Foot complications from diabetes are one of the main causes of lower limb amputation, with enormous medical, functional, and emotional consequences (Goodridge et al, 2005; Lincoln et al, 2008; Chen et al, 2011; Yao et al, 2012). Diabetes-related lower extremity conditions like peripheral neuropathy, peripheral vascular disease and infection, further increase the risk of amputation (Boulton, 1996; Sharoni et al, 2017). Peripheral neuropathy causes sensation loss in the feet, thus patients with sensory neuropathy may fail to perceive foot problems and they will be more susceptible to foot deformities and ulceration. People with diabetes mellitus are 10–15 times more likely to receive lower extremity amputation than non-diabetic individuals (Van Houtum, 1997). Furthermore, lower extremity amputation is associated with high morbidity and mortality (Abdullah and Abdullah, 2010; Li et al, 2014; Muhammad-Lutfi et al, 2014; Ahmad Sharoni et al, 2017), 40.7% of patients became institutionalised after having an amputation (Lavery et al, 2003; Murray et al, 2005; Singh et al, 2005; Wong, 2005). The suboptimal outcome poses a heavy health and socioeconomic burden on the healthcare resources and society.

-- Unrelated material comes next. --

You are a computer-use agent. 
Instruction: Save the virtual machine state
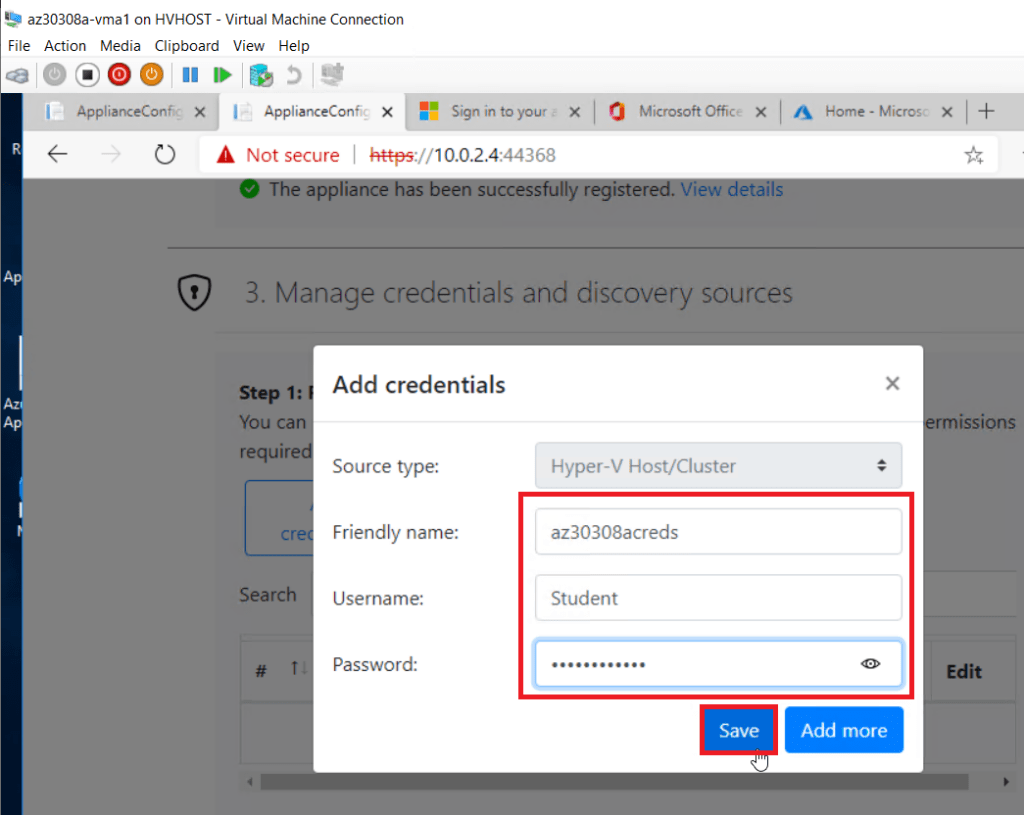(x=151, y=74)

To tackle this the by World Health Organization (WHO) announ2ced its Global Diabetes Compact (2020a), which will bring together in one package all WHO materials for the prevention and management of diabetes. Before the COVID-19 pandemic 420 million people suffered from diabetes (World Health Organization, 2020b) and the number is expected to rise to 700 million by year 2045.
Demand for long-term health care is growing rapidly and one of the most serious challenges facing the healthcare systems is how to empower and engage the public in chronic disease management.

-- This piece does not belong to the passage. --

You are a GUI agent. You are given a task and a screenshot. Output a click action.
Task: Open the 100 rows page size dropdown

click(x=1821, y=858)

Statistics showed that the incidence of diabetic foot ulcers (DFU) and rate of amputation was on an increasing trend over the past decade (Bekele and Chelkeba, 2020). In an article reviewing 35 published papers between January 1966 and October 2005 describing the trends and differences in prevalence of people with type 2 diabetes, the percentage of undiagnosed diabetes of local population was 52.6% (95% confidence interval: 49.8% to 55.5%; Wong and Wang, 2006). Patients’ awareness to try and stop the rising trend in prevalence of diabetes is of the utmost importance, otherwise, a tremendous increase in burden caused by diabetes will be seen (Wong and Wang, 2006). With the increasing number of people with diabetes and prolonged life expectancy, it was estimated that by 2025, 12.8% of the local population, representing more than 1 million people will suffer from the disease (Lewis, 1995). Reviewing the cases admitted to our orthopaedic wards from January 2018 to March 2018, a total 55 patients were admitted due to DFUs and chronic wound management. The mean age of patients was 70.4 years old (range: 39–97), and 63% of these patients have diabetes-associated conditions. In this group, 23% required surgical debridement and over 46% ended up with an amputation. According to the statistics listed in a review, the proportion of “younger” patients, aged under 60, receiving amputation is greatly increased, from 17% to 42% (Muhammad-Lutfi et al, 2014). Impacts of diabetes-associated conditions for both economic and social implications are, as demonstrated, significant. A well-designed and evidenced-based foot care programme is essential to increase public awareness.
The public awareness of diabetic foot care is low (Dixit et al, 2011; Muhammad-Lutfi et al 2014). At present practice in wound care offers routine wound care support from designated community health centres and self-dressing at home, with regular clinic follow-ups, which are months apart. Introducing the mobile phone application (mobile app) targeting DFU patients, they can report any issue with their feet/wounds by taking pictures or sending a message to an orthopaedic surgeon who specialises in the foot and ankle. This kind of patient feedback mechanism provides timely professional care without further delay.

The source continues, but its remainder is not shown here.